Harley has a lot of problems for a lot of reasons.
The old bikers want nothing new or innovative. The V-Rod (a Willie G baby) as an example, was completely shunned by the Harley buyer at the time of release. Problem is the old biker market is shrinking fast now.
Yes and no... every Harley rider I knew (including me) who took a ride on the Vrod hated the bike (horrible seating position, slow handling, and the disc wheels on the first year caught every cross-breeze and truck wake eddy), but loved the motor. More than a few of us were ready and willing to put down money right now, on the spot, for a touring bike with that motor. What caused Harley to insist that no, the only place that motor would be offered was the painful styling exercise, is totally beyond my understanding.
As for the old bikers... yeah, this has been a problem since I got my second Harley, an FXRT (rubber-mount Super Glide with streamlined fairing and bags originally intended for the Nova), in 1983. Hadn't owned the bike two weeks before some geezer muttered something about putting a Honda fairing on my Harley. Now, of course, there's an industry in making replicas of that bodywork, as the California cruiser crowd has decided they like it.
I also had the experience of going to a Harley shop to get standard Sportster parts for my tube-frame Buells and getting a load of crap about how that's "not a real Harley." Yeah, I guess not, 'cause it'll leave your $20K CVO in its dust.

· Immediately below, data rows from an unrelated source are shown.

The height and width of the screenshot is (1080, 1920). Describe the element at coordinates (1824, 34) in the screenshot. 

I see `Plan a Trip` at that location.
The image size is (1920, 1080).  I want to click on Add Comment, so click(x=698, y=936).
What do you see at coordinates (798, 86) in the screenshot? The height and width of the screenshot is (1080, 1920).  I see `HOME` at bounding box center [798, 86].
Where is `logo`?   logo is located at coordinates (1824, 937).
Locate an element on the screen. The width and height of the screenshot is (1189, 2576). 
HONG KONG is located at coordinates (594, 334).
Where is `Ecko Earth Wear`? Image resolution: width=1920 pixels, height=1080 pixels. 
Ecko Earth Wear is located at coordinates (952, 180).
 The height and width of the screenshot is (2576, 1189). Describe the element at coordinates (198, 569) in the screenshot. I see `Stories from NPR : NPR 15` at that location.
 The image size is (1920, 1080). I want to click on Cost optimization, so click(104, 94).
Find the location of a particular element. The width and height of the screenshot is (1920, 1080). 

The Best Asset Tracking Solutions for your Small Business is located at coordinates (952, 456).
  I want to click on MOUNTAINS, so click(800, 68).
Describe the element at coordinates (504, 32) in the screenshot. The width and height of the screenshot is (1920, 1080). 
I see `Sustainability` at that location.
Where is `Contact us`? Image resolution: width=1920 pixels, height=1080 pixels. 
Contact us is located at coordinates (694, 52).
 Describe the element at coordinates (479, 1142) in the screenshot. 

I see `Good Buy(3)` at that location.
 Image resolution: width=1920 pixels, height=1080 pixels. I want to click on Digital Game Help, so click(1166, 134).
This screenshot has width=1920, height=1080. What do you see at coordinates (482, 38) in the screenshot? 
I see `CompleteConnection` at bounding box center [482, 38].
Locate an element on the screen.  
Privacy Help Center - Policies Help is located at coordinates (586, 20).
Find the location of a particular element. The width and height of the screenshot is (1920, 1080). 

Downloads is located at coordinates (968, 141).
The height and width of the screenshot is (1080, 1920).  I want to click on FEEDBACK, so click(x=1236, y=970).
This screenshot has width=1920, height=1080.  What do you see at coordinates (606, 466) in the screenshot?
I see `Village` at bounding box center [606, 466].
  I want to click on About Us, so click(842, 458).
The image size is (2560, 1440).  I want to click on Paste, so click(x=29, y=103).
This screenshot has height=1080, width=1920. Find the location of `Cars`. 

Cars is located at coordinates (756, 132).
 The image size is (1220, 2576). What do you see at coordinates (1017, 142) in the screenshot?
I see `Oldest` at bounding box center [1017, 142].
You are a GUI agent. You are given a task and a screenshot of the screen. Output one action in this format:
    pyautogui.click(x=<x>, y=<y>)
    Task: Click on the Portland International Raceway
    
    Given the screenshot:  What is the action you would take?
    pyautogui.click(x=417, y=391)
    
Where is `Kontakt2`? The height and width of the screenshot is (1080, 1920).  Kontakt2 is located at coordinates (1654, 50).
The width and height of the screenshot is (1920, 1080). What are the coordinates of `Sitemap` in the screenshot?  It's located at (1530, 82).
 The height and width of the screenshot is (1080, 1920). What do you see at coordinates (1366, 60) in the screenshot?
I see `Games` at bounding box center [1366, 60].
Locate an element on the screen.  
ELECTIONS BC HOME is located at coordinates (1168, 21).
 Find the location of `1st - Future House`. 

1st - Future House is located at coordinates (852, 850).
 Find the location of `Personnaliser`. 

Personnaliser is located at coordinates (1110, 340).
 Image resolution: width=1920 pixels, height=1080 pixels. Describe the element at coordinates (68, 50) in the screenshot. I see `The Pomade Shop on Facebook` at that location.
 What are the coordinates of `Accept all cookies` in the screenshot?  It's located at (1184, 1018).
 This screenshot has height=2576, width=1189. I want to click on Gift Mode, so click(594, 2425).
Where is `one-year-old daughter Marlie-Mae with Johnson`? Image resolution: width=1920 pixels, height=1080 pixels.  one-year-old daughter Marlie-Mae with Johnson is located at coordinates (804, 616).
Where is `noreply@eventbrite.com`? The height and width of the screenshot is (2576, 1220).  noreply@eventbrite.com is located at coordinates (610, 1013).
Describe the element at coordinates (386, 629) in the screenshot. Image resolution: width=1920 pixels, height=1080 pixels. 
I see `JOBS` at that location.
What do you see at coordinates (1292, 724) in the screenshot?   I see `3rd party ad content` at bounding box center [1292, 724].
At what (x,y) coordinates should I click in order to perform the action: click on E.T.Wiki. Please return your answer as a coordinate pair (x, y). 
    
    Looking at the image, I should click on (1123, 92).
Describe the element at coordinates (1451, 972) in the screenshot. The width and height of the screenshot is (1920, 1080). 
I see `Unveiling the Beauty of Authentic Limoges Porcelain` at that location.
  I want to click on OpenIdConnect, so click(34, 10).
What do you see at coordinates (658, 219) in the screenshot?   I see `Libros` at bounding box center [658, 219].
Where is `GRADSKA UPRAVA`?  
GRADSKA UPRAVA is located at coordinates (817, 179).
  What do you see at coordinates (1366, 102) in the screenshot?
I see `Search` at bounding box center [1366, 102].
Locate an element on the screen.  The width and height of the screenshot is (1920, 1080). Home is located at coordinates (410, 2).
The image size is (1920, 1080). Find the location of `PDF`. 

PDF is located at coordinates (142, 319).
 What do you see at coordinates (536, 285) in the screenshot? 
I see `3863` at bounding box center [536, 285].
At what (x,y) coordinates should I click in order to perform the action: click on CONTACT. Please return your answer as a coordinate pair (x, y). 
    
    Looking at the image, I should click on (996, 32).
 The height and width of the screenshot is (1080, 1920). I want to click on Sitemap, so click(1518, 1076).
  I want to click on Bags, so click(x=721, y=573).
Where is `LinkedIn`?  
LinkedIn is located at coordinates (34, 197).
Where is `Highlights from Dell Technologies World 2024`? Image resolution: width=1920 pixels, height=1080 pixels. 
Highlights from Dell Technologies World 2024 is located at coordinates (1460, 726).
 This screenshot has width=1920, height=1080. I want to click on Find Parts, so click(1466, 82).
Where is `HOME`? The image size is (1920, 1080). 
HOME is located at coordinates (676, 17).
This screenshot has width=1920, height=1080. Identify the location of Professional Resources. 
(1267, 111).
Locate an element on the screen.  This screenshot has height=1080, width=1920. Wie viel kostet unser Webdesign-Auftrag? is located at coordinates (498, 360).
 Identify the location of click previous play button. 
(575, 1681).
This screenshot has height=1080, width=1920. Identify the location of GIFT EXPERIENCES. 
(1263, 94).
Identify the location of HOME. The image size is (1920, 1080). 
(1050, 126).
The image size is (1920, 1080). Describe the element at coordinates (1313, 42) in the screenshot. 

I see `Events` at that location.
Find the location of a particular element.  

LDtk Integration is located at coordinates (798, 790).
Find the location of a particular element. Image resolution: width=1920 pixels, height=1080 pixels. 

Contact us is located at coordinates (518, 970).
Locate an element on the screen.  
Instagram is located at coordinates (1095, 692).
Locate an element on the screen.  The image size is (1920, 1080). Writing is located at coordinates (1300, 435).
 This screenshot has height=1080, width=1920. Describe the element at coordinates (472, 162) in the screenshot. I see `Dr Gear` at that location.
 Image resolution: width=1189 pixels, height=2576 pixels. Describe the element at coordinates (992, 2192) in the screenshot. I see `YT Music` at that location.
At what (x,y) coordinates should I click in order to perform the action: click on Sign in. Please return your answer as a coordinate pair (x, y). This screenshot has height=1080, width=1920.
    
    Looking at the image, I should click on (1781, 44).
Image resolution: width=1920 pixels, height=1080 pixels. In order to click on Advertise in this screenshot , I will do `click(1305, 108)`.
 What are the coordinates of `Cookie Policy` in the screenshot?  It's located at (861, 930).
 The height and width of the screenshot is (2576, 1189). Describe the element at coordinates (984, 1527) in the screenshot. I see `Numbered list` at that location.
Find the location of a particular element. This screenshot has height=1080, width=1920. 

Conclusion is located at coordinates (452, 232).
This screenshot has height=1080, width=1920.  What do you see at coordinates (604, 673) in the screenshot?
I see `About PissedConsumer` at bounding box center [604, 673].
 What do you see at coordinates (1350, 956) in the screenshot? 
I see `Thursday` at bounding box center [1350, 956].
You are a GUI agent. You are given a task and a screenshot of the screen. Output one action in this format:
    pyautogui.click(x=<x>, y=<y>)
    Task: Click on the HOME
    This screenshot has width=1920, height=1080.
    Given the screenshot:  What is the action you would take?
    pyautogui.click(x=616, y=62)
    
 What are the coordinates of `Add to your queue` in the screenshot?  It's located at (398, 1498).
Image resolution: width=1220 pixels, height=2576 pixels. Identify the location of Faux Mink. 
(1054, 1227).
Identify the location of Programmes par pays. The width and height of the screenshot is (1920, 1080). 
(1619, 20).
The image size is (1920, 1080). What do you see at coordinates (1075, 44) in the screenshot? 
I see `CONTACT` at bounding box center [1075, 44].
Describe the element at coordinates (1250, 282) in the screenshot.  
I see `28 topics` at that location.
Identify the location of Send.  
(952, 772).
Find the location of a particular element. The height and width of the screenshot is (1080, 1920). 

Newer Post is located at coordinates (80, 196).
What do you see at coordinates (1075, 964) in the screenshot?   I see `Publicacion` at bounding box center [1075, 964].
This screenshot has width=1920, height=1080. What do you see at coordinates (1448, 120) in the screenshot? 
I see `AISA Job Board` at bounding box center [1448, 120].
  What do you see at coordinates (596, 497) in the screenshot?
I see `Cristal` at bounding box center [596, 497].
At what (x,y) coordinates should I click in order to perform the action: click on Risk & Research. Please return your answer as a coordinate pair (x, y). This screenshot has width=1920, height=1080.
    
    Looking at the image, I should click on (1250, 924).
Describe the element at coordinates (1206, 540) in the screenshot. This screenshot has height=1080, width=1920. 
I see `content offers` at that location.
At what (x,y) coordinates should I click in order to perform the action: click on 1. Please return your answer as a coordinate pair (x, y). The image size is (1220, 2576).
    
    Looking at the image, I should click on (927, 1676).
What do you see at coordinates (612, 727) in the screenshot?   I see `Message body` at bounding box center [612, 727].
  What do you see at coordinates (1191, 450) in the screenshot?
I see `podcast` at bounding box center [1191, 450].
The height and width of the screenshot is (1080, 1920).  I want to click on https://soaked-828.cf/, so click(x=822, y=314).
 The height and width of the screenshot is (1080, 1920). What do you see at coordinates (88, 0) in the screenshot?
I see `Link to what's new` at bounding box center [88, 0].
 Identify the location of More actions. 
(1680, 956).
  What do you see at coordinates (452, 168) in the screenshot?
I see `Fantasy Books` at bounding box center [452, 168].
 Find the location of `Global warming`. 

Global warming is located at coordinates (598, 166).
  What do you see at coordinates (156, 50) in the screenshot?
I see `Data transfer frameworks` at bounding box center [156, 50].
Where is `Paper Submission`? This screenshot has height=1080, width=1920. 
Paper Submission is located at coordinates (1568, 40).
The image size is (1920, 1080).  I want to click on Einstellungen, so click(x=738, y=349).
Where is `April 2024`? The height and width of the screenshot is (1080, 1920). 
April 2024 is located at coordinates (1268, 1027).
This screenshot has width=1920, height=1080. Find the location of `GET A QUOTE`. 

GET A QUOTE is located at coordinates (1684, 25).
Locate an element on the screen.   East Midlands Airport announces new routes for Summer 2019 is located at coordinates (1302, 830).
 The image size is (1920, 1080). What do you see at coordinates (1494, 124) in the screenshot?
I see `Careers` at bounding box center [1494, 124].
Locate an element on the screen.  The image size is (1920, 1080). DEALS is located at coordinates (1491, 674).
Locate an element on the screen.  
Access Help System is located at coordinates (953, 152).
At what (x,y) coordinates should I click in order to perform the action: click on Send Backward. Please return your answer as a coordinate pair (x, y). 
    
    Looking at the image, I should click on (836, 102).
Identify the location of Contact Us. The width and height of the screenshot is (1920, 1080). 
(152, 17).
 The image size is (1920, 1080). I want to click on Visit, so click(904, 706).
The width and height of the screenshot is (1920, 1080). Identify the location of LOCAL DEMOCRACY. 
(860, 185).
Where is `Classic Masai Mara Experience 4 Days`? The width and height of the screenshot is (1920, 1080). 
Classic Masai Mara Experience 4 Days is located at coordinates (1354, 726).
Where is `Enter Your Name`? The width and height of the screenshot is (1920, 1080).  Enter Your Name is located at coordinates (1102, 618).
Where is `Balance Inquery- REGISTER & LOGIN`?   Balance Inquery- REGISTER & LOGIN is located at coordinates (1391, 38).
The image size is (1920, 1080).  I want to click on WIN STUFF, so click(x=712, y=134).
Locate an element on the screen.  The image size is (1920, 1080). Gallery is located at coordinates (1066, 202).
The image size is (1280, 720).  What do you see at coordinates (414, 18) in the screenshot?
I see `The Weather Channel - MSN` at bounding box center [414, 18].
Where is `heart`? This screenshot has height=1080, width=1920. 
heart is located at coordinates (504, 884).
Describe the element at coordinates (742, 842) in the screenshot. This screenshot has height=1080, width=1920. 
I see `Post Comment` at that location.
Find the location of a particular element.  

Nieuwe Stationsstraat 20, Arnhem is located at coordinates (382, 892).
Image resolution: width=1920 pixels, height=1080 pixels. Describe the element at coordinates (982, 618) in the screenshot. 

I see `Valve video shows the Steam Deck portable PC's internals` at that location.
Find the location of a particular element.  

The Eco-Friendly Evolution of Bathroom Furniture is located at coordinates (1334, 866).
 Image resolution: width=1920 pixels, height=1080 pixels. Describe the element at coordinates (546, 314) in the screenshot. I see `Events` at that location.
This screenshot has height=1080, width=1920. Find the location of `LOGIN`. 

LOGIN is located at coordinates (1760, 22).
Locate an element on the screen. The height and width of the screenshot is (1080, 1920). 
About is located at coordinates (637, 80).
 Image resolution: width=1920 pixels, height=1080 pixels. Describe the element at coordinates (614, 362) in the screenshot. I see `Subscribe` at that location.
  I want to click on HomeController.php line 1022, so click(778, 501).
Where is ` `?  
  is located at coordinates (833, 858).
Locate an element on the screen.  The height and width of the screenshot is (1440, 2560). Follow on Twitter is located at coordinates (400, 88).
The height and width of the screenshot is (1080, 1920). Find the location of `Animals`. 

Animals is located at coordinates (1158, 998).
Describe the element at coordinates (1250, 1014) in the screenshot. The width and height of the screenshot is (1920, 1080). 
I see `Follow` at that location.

Everything the least bit outside-the-box (FXRT, XR1000, a whole lot of "sport" models, Buell, the stillborn "Street" 500/750, and now the Pan Am) gets the stink-eye and "that's not a real Harley" muttering from the old geezers. Luckily these guys are dying off, so the Pan Am might yet stand a chance (the dealer in Boise sure had a lot of them, and I saw a surprising number while we were tooling around the Northwest for the last few weeks).
Include in that they don't make an affordable motorcycle anymore. One of the main reasons RE is exploding on the global market. Great value for the money. Can HD say that? Especially now that some Brainiac decided to ditch the Sportster. That was by far, my favorite Harley.
The Street, though nice bikes, were a complete failure. They're "damned if they do, damned if they don't" now, and have painted themselves into a bad corner.
The Street bikes were dead on arrival because Harley's upper management foolishly announced them almost a year before they showed up in dealerships. That gave the old farts plenty of time to make it clear the bikes would never, never, never be considered "real Harleys" before anybody ever actually saw one in person. They then doubled-down on the stupidity by product-placing a couple on a TV show: "Blue Bloods," whose median viewers were something around 70 years old. Didn't help that the Street bikes were pretty forgettable, though they did a better job of styling the radiator than just about any bike I've seen.
One good thing about the Street models, though: the front brake caliper from the first couple years fits a Himalayan 411 and provides a noticeable improvement in stopping power.
I've had a number of Harley's and have wrenched on a ton of them. I liked them all, for different reasons (I simply love motorcycles, regardless of brand).....but I can't see one in my future anymore. Too big, too heavy, and WAY to expensive. They had what I call the "Cadillac Attitude". It doesn't matter what lands on the showroom floor, people will buy it because it's as Cadillac. That wind that was filling HD's sails for a long time, has stopped blowing.
I'm an American. Of course I don't want to see Harley fail....but they've done this to themselves, and the last guy who ran it didn't help in the matter from everything I've read. Unfortunately, the only thing that lasts forever is herpes.
My 21-year-old Road King, just back from the Northwest (didn't qualify as the "Northwet" because we had exactly one day of rain in a 24-day trip) with 118K on the odometer, is probably my last Harley. We did an almost 5800-mile trip, but I'm having trouble two-upping on this 800 pound bike. It's fine once we're moving, but starts and (especially) stops are inelegant, and I can see that my days of two-up cross-country trips on this thing are numbered--and I am NOT going to get one of their $40K Rascal-Glides (for one thing, I can't afford it). When we move to trailering a mid-size bike to someplace like Maine or Colorado and taking day trips, the bike will not be a Harley. Their only "middle-weight" bike, the Nightster, combines the terrible ergonomics of the Vrod with styling that makes me long for the Street 750.
I think the best thing that could happen to the Motor Company is to be taken private, either by a group of motorcycle-enthusiast executives (as in 1981), or by a "white knight" billionaire who sees the potential to make money in a shrinking market by making bikes specifically for North American riders. I know people who'd love to buy "American" but don't want anything in Harley's current lineup.